The March contract in sugar futures was up just above par, inching up .05 percent to 19.25 a pound at the close of the day at the ICE exchange in New York. Last Friday, the same contract settled at 19.12 a pound while currently trading at 19.24 up about 12 points for the trading week in a very nonvolatile trading manner as the holiday season is certainly upon us.
The remainder of the softs sector in commodities futures markets was mixed, with March orange juice futures closing down 4.05 percent at 201.35 as some market participants had been waiting for a sell-off in OJ futures. The same contract month in coffee futures was up 1.90 percent at 142, while March cocoa futures ended the session 3.23 percent higher at 2,240.
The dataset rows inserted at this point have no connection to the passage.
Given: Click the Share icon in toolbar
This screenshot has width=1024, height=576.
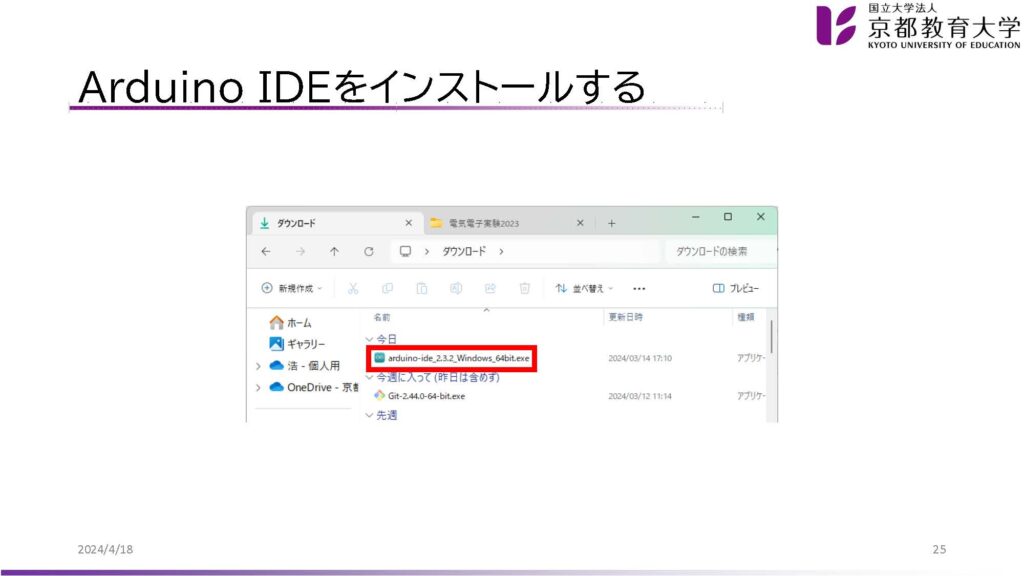Looking at the screenshot, I should [490, 288].
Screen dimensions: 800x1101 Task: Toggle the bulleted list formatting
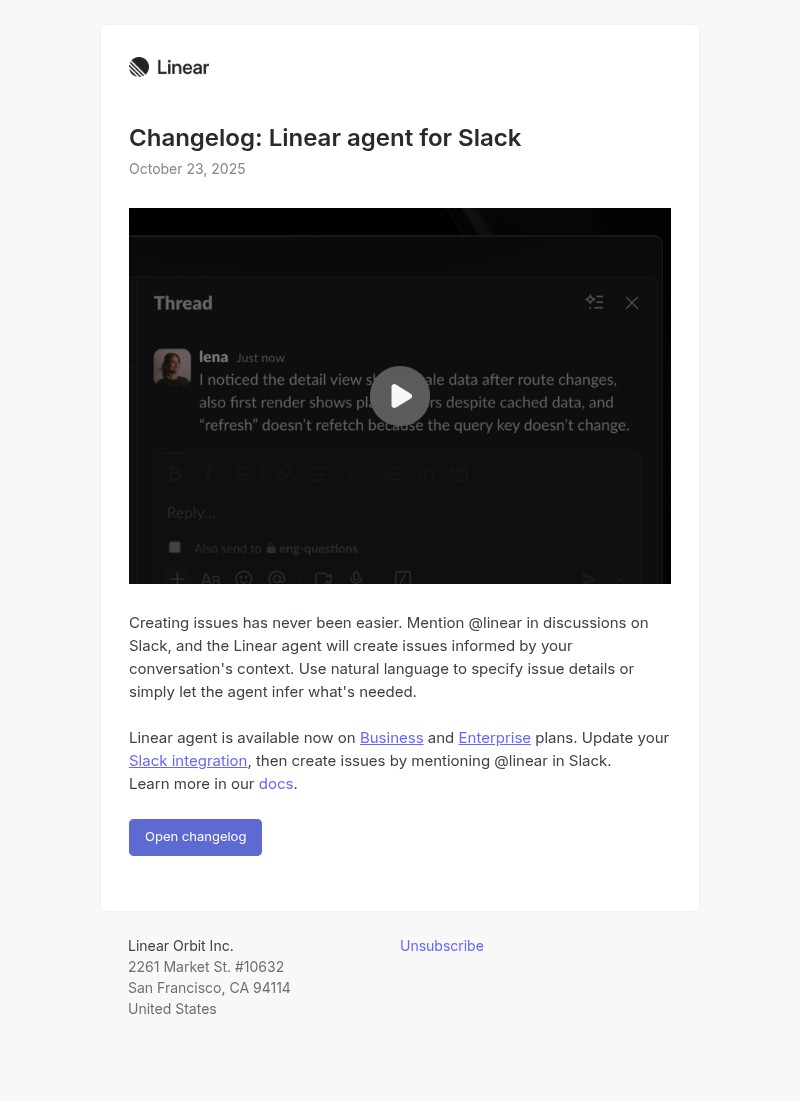coord(351,473)
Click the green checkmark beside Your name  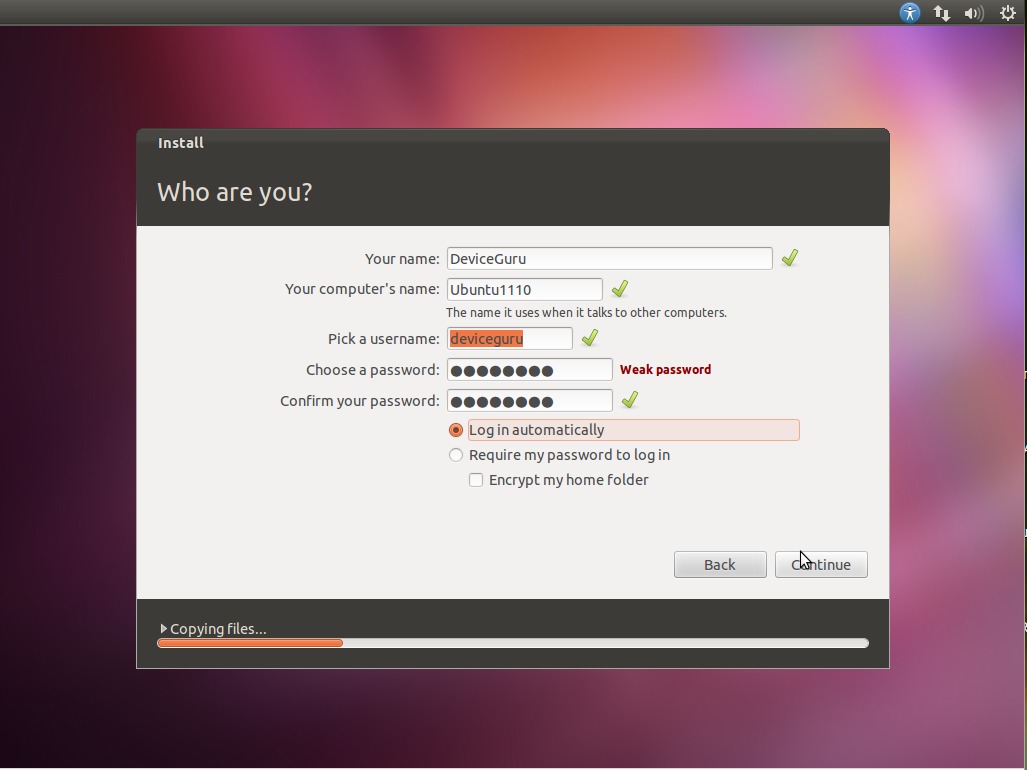(x=790, y=257)
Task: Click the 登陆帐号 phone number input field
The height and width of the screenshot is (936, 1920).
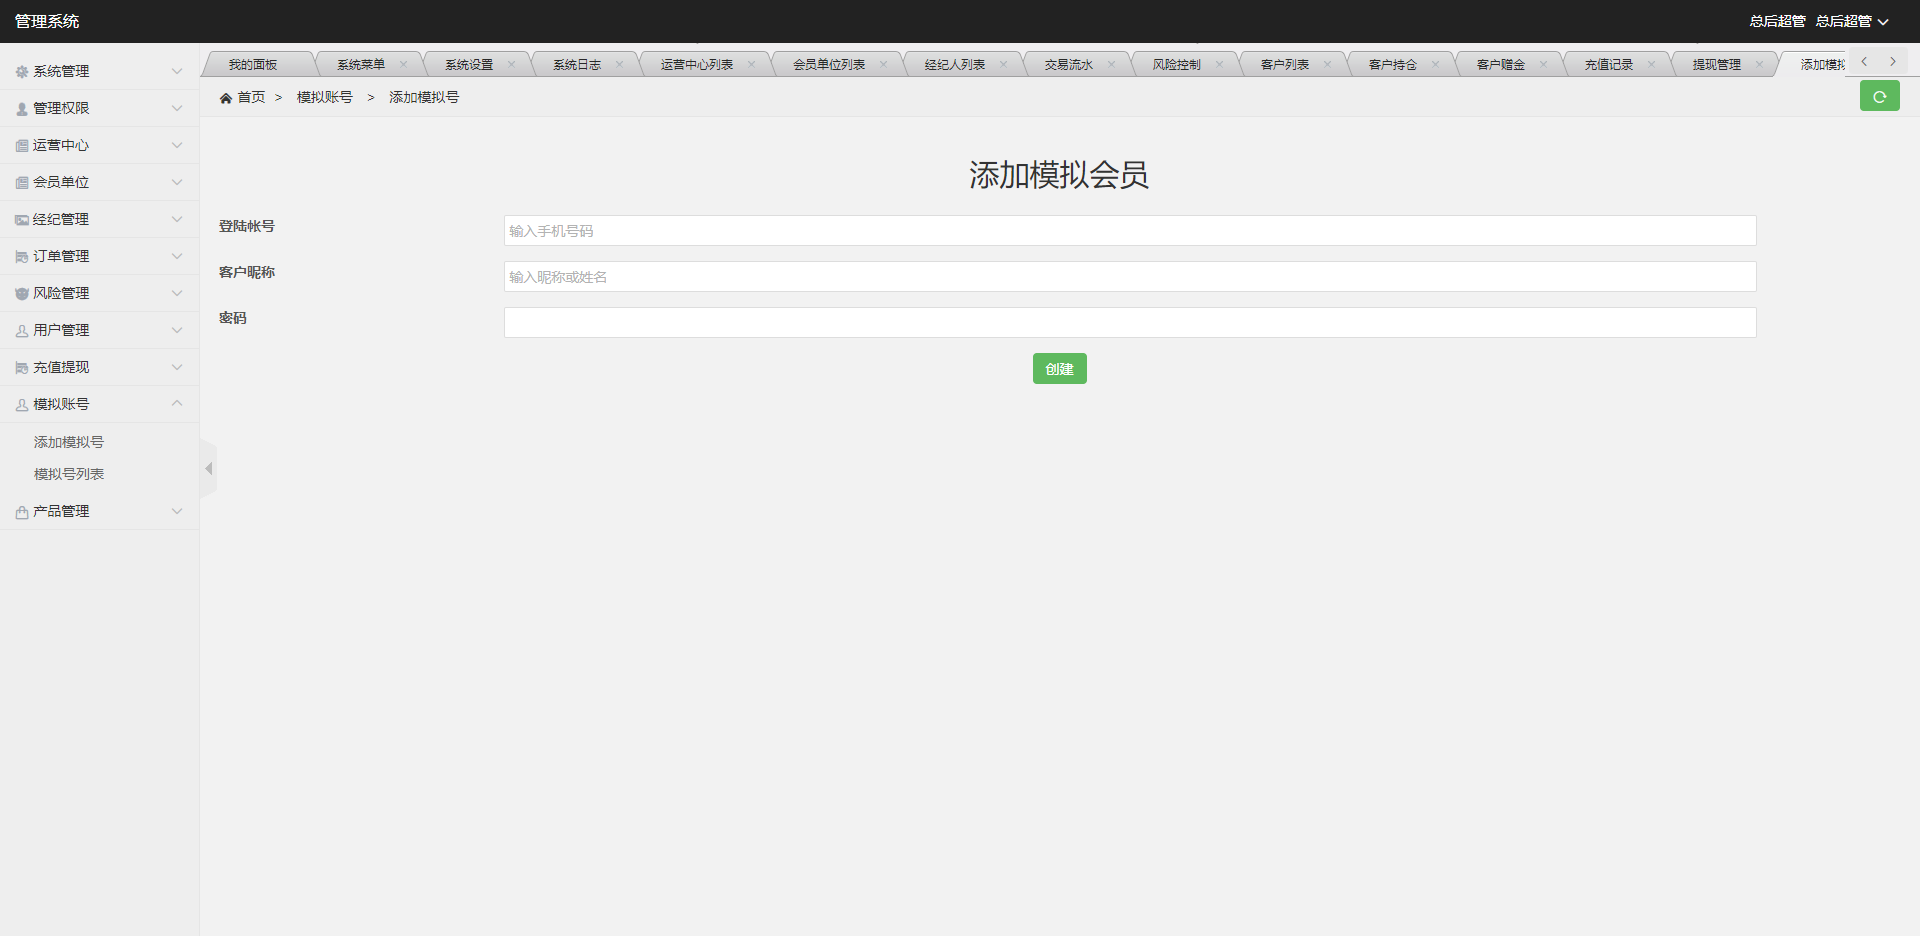Action: [x=1129, y=231]
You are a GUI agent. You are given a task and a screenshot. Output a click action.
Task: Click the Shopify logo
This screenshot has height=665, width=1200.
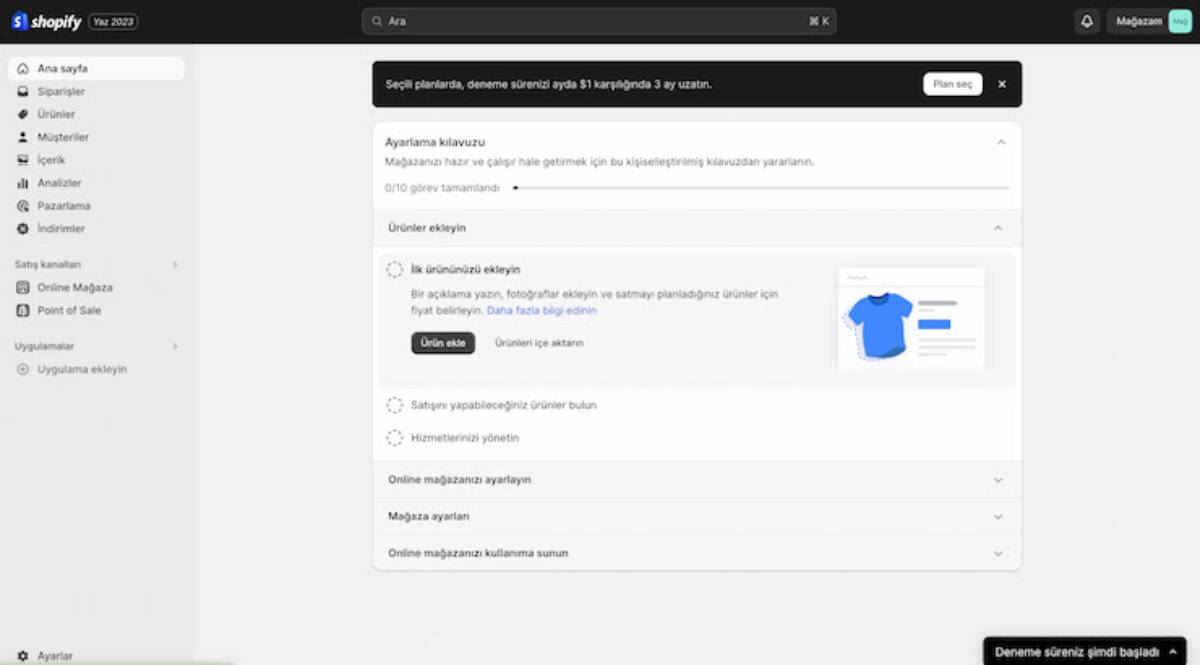pyautogui.click(x=46, y=21)
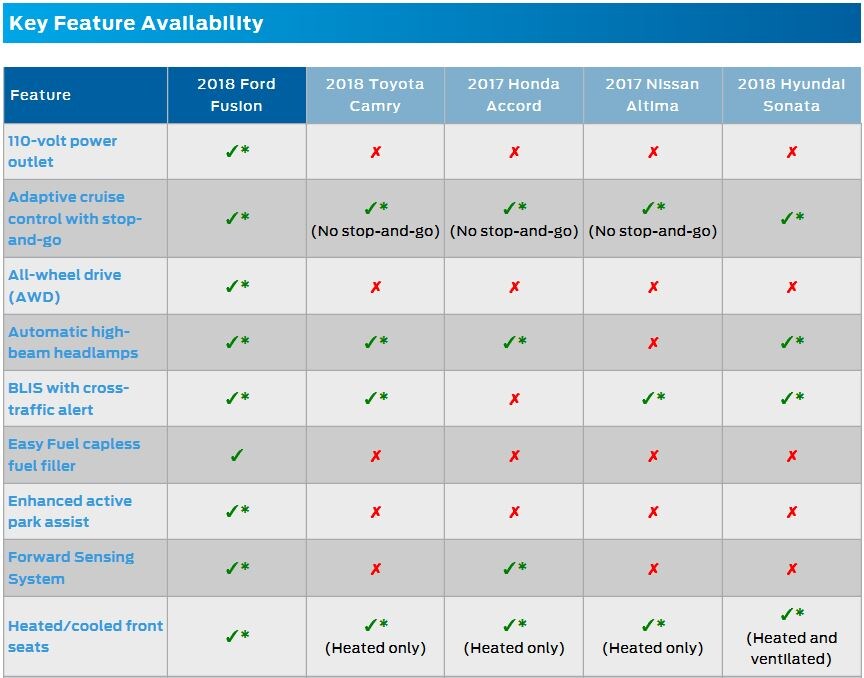Click Nissan Altima's red X for automatic high-beam headlamps
The width and height of the screenshot is (864, 678).
coord(653,343)
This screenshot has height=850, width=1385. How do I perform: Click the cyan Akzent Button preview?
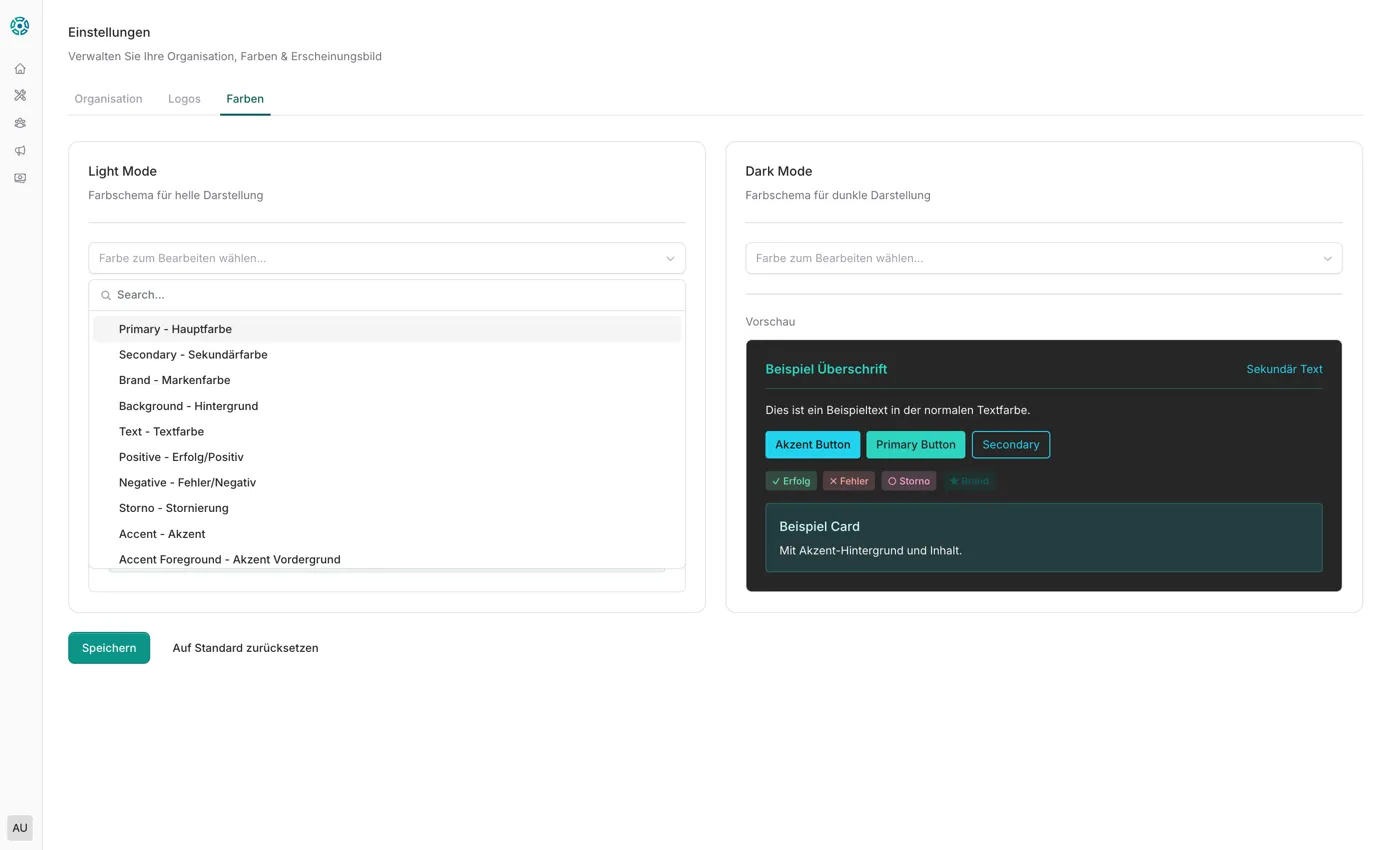812,445
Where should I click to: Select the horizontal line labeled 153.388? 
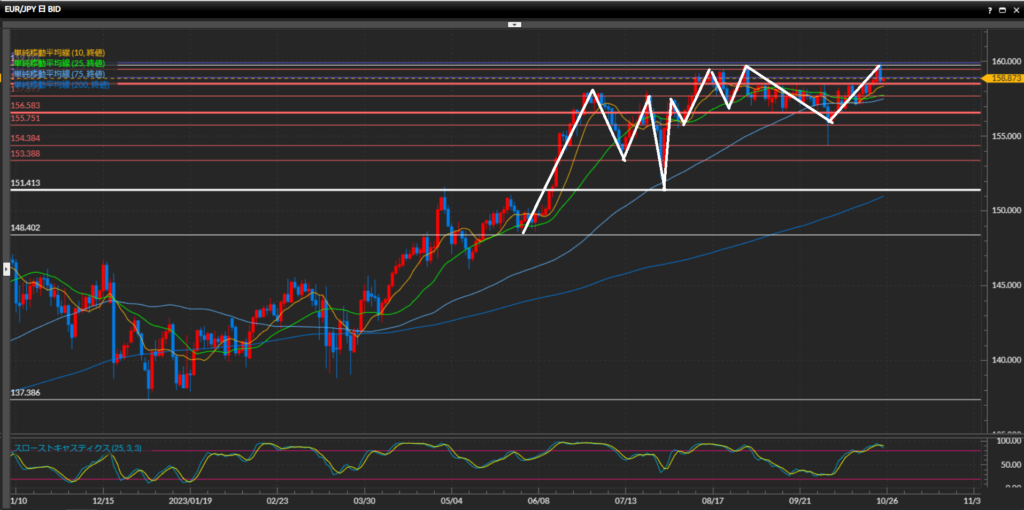pyautogui.click(x=300, y=160)
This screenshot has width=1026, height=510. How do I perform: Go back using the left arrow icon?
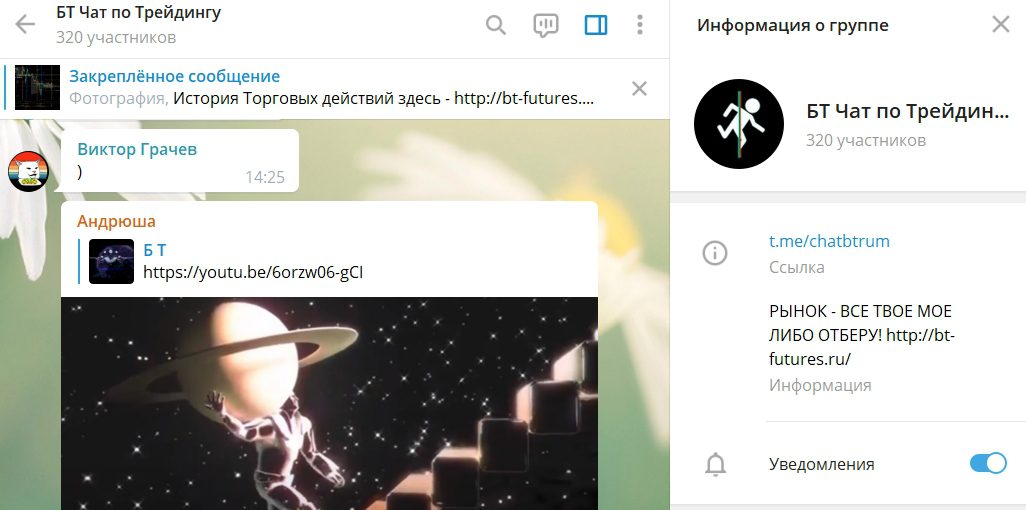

Most commodities futures market participants are awaiting the start of tomorrow’s Federal Open Market Committee meeting on Tuesday. Although a rate hike on Wednesday is all but priced in, there is always the possibility of surprise. The probability that the FOMC will increase its fed funds rate at the December 13-14 meeting is nearly 100 percent, compared to a 68 percent possibility in early November. Analysts say to expect more rapid inflation in commodities futures prices, which could become more of a bearish factor. Some analysts say to wage inflation in commodities futures markets will increase substantially above the consensus view.
Economists also predict that Fed Chair Janet Yellen, in her press conference on Wednesday, will warn markets to calm down and that the U.S. economy still has “room to run”.
In addition to the FOMC decision, the week’s economic calendar contains a slew of reports of note to the commodities futures markets, including November Import and Export Prices released on Tuesday.
Other significant reports include but are not limited to November Retail Sales, due on Wednesday, as well as the Producers Price Index for the same month. The November Consumer Price Index is on the calendar and Housing Starts and Building Permits for the same month are also slated for release.